Com essa questão o antropólogo brasileiro Roberto da Matta deu início à sua conferência realizada no dia 23/10/2008 no auditório Zélia Gattai do Centro Universitário Jorge Amado (UNIJORGE). O evento integrou a programação do 3º Encontro Interdisciplinar de Cultura e Educação (Interculte), promovido anualmente pela instituição.

Quando iniciou seus estudos sobre a cultura nacional, em 1966, Roberto da Matta optou por falar a partir de temas que a academia brasileira da época costumava ignorar, a exemplo do carnaval, da praia e do futebol. Segundo ele, debruçar-se sobre o cotidiano do povo brasileiro nos faz perceber que esse é um país de muitas qualidades, ao contrário do que sustentava nossa herança intelectual, totalmente influenciada por teorias européias.

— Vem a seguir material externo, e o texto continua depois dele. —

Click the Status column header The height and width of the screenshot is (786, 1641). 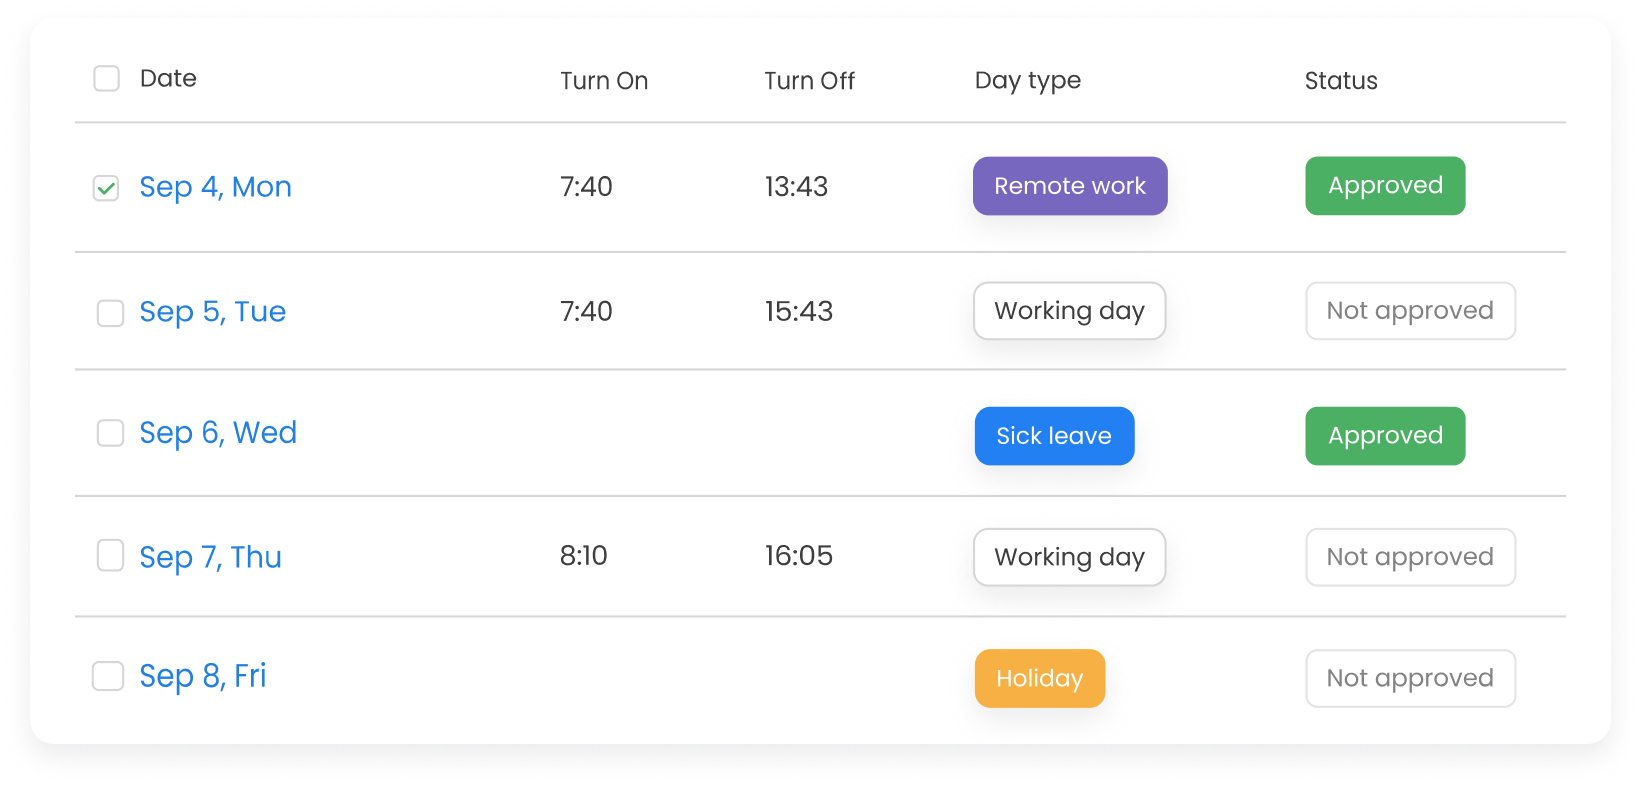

A intelectualidade brasileira costumava ver tudo errado no Brasil e em seu povo mestiço. Essa visão pessimista, da qual também compartilhou o Jorge Amado em sua fase comunista, a exemplo do que ocorre em seu primeiro livro, cujo desfecho conclui que o país do carnaval não tem solução, costumava nortear as análises sociológicas sobre a nação brasileira. Para Roberto da Matta, a Dona Flor, concebida na fase posterior ao rompimento do Jorge Amado com o Partido Comunista Brasileiro, é uma representação do Brasil, isto é, um símbolo de continuidade e ruptura com o nosso passado-presente personalista, tradicional e também pessimista.

Para o antropólogo, a Dona Flor não é uma vítima do destino, como foram a Capitu do Machado de Assis e a Heloísa do José de Alencar, ou, ainda, como a Madame Bovary do Gustave Flaubert e a Luiza do Eça de Queiroz. Dona Flor, de acordo com ele, rompe com a tradição literária ocidental na qual todas as mulheres que tiveram mais de um homem se ‘estreparam’ (sic). Ela faz o seu destino e foi bem sucedida na empreitada.

Mas a Dona Flor representa mais que isso. Representa também um universo intermediário que absorve universos opostos sem nenhum conflito existencial ou algo parecido. Ela consegue viver de maneira intensa dois amores sem contrariar os padrões morais da sua época, afinal, ambos, Vadinho e Teodoro, eram seus esposos legítimos. Da mesma maneira agem os brasileiros em geral, conforme Roberto da Matta.

O brasileiro costuma ter dificuldade em separar o mundo público (das relações puramente racionais e impessoais) do mundo privado (das relações marcadas pela afetividade), criando um dualismo entre esses dois universos da vida social. Roberto da Matta esquematiza esse dualismo públicoXprivado, na dicotomia casa e rua. A primeira representando o universo particular, enquanto a segunda, o universo coletivo. Todavia, da Matta vai dizer que para se entender a realidade brasileira, não é possível operar apenas nesse dualismo, pois se corre o risco de deixar de fora uma importante estrutura que caracteriza a nossa identidade, uma vez que o universo das interações sociais brasileiras é relacional. Trata-se do universo intermediário que matiza esse dualismo rígido.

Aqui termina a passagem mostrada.